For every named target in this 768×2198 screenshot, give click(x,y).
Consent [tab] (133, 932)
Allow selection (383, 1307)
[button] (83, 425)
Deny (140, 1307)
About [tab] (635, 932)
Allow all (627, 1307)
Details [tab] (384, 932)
--
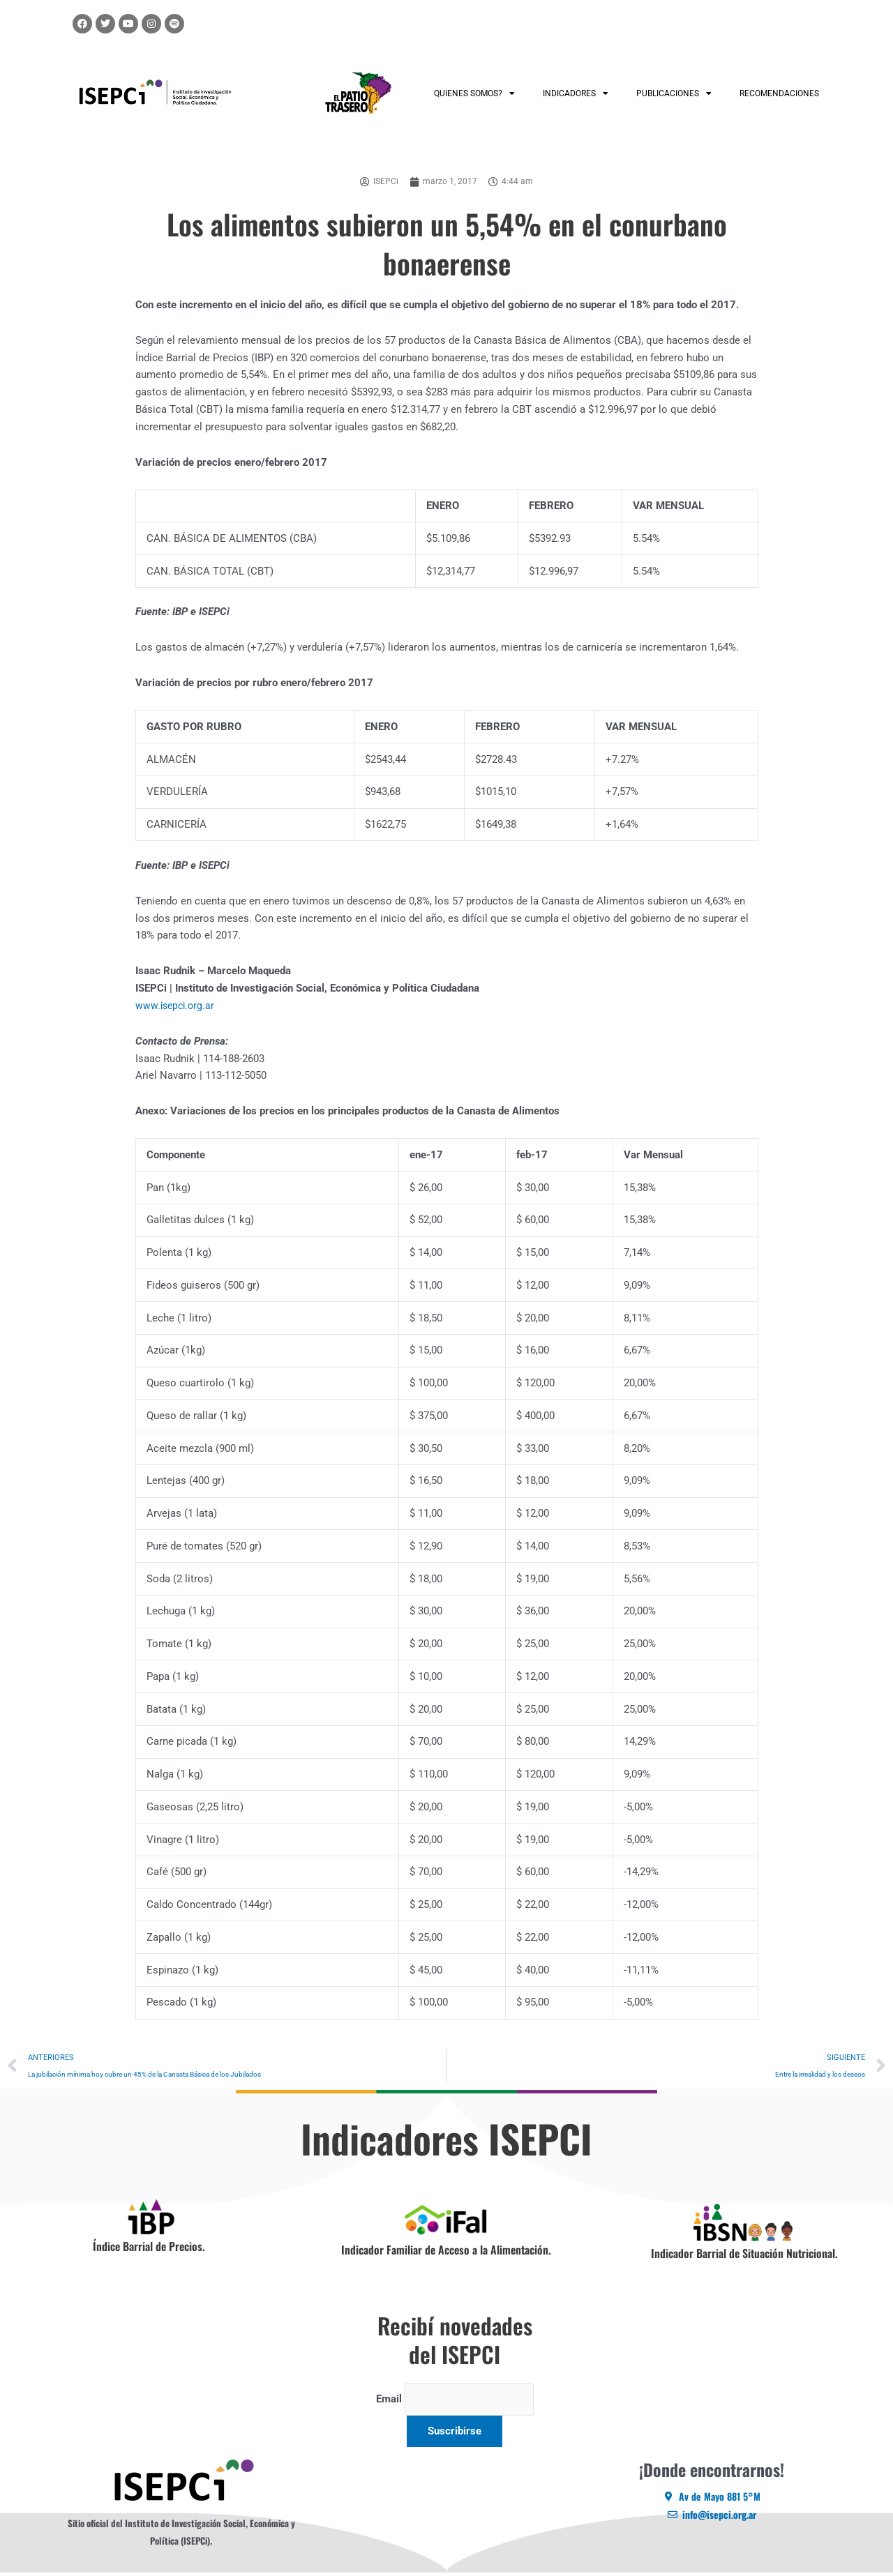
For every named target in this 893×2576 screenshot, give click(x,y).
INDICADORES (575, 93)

| Given problem |
Rewrite the records from the line with "For every named target in this 768×2198" up to and including the line with "Allow all (627, 1307)" as a numbered list, dropping any blank lines.

| Response to this task |
1. For every named target in this 768×2198 screenshot, give click(x,y).
2. Consent [tab] (133, 932)
3. Allow selection (383, 1307)
4. [button] (83, 425)
5. Deny (140, 1307)
6. About [tab] (635, 932)
7. Allow all (627, 1307)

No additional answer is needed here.